Если философические фантазии Канудо устарели, почему не случилось того же, скажем, со стихами Мандельштама? В "Silentium", написанном за год до "Манифеста семи искусств", Афродита, воплощение Прекрасного, "еще не родилась, Она -- и музыка, и слово". Стихотворение заканчивается двойным призывом: "Останься пеной, Афродита, и, слово, в музыку вернись". Призыв сопровождается увещеванием: "...сердце, сердца устыдись, с первоосновой жизни слито". Нисхождение слова в музыку -- то же, что и у Канудо; вместе с тем нисхождение есть операция слияния с "первоосновой". В равной мере пастухам Канудо, стругающим палку, тождественны у Мандельштама бедуины, когда "закрыв глаза и на коне, слагают вольные былины о смутно пережитом дне" -- о том, что кто-то "потерял в песке колчан", а кто-то "выменял коня". Самозабвение наступает и в этом случае: "...если весело поется и полной грудью, наконец, все исчезает -- остается пространство, звезды и певец".

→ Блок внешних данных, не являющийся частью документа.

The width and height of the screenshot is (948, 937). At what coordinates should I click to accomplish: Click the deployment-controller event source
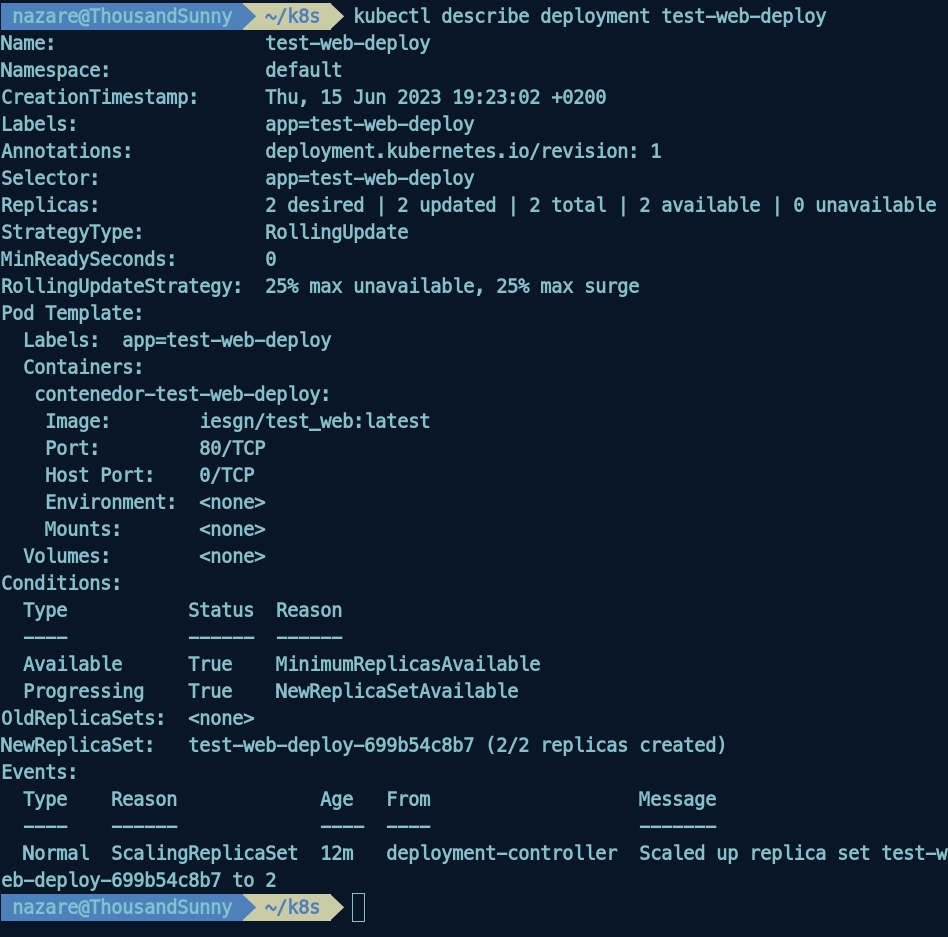point(501,853)
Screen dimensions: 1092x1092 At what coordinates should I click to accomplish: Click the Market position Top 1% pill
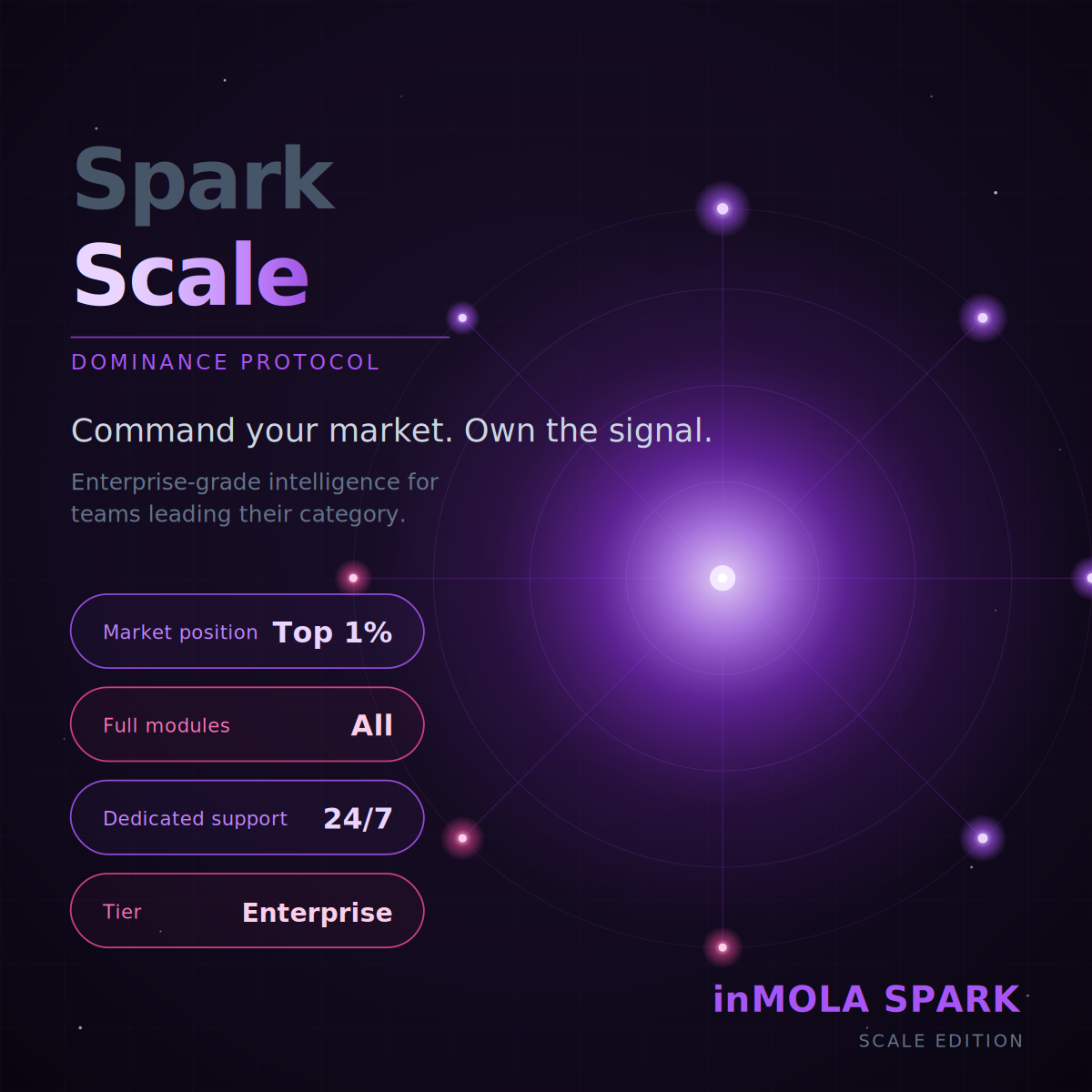248,632
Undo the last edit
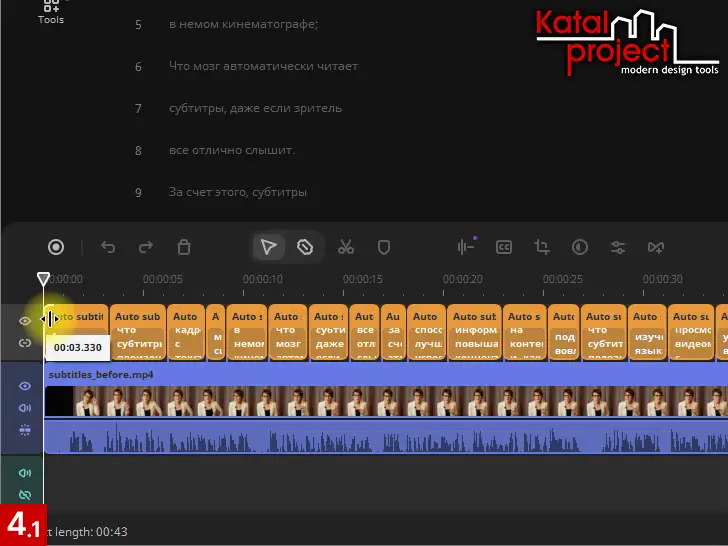The image size is (728, 546). point(108,247)
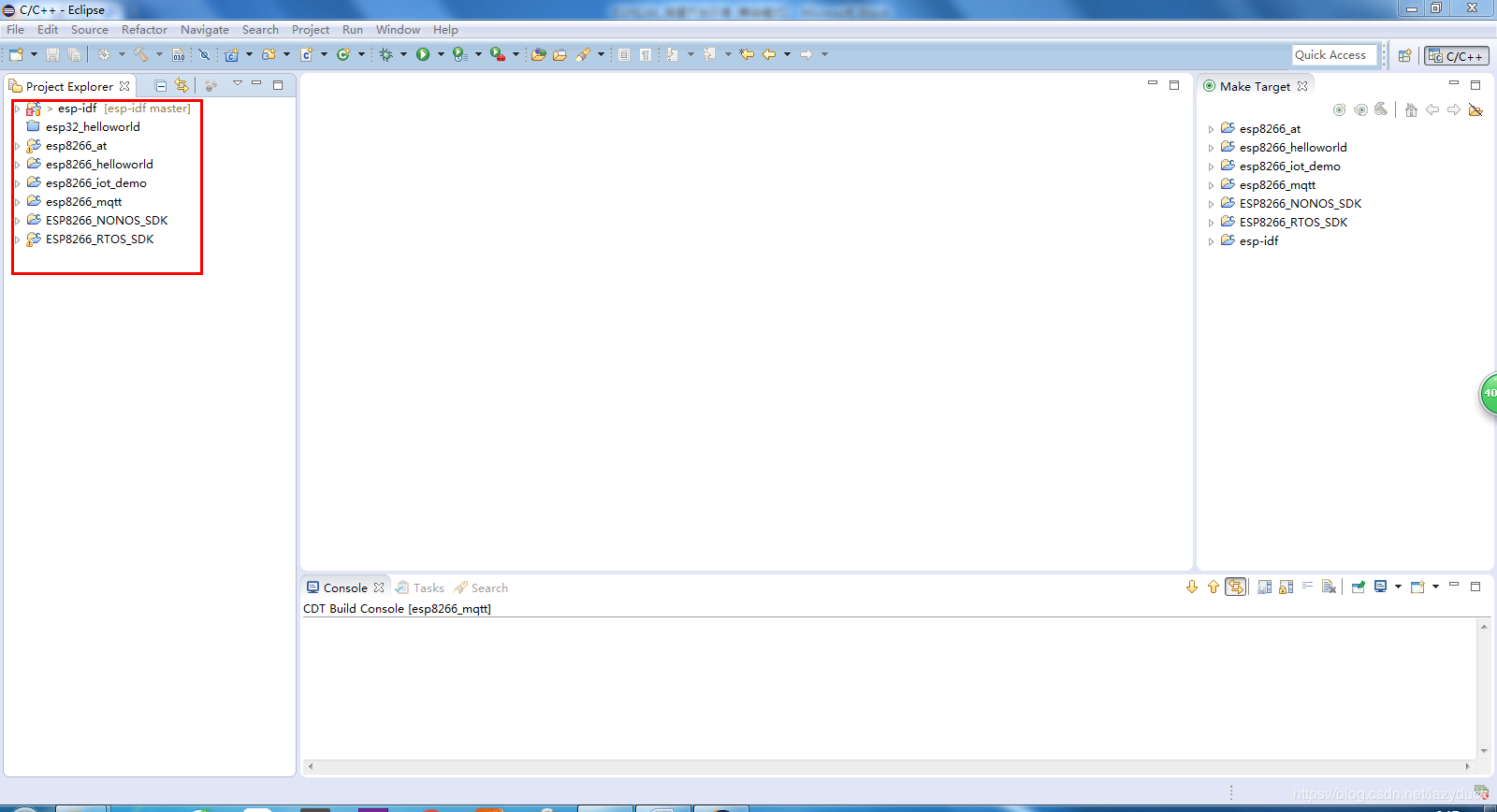Switch to the Tasks tab
1497x812 pixels.
[420, 587]
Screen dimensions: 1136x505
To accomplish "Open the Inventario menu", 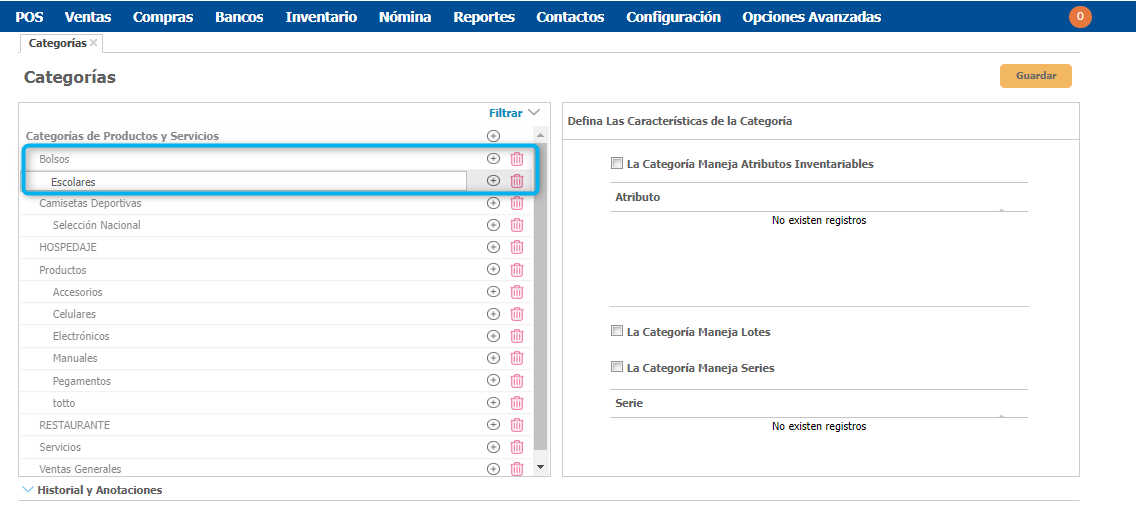I will 321,17.
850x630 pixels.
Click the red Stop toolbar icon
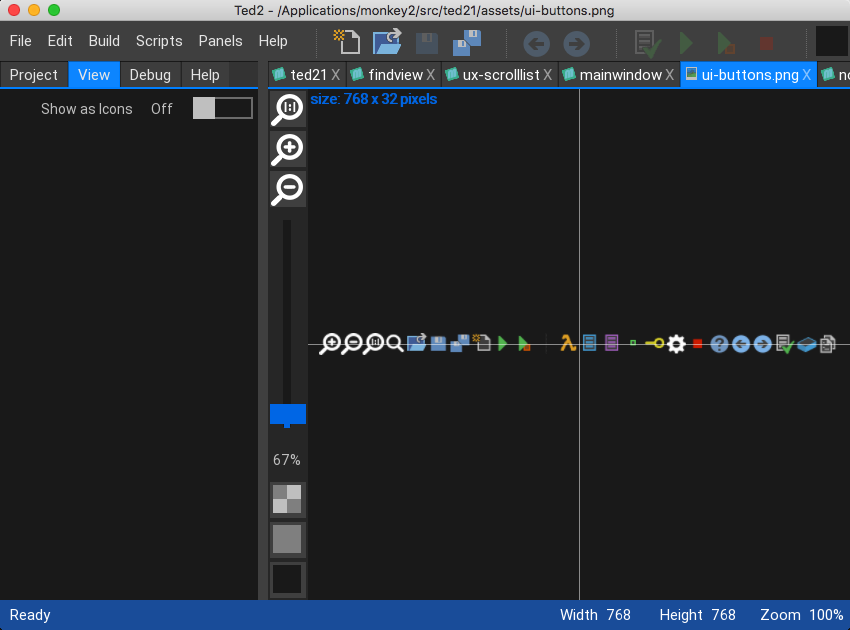pos(766,43)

Парижский итальянец и российский поэт, оба по-своему откликнулись на атмосферу времени, с ее ощущением того, что новый век следует проживать "с чистого листа", начиная от "первоосновы". Канудо не собирался, думается, ничего предвосхищать -- просто увидел в тогдашнем чуде техники модель "чистого листа" и шанс возвращения к "первооснове".

Валентин Михалкович

 

Теория относительности. Что такое теория относительности, знают почти все. Или, точнее, почти все знают, что связана она с именем Альберта Эйнштейна, с изменением пространственно-временных характеристик предметов при скоростях, приближающихся к скорости света, с тем, что скорость света, исходя из этой теории, оказывается максимально возможной, с формулой Е = mc2 (имеющей некую тревожную близость к атомной бомбе), с "парадоксом близнецов" и еще несколькими фактами, более или менее знакомыми по школе, популярной литературе, телевизионным передачам "Очевидное -- невероятное". Теория относительности -- одна из тех теорий, а может быть, и единственная в своем роде, которая вышла за пределы физики и стала "достоянием масс". Сегодня уже трудно понять, почему так произошло, почему именно в Эйнштейне воплотился идеальный образ ученого ХХ века, а в его теории относительности -- идеальный образ открытия.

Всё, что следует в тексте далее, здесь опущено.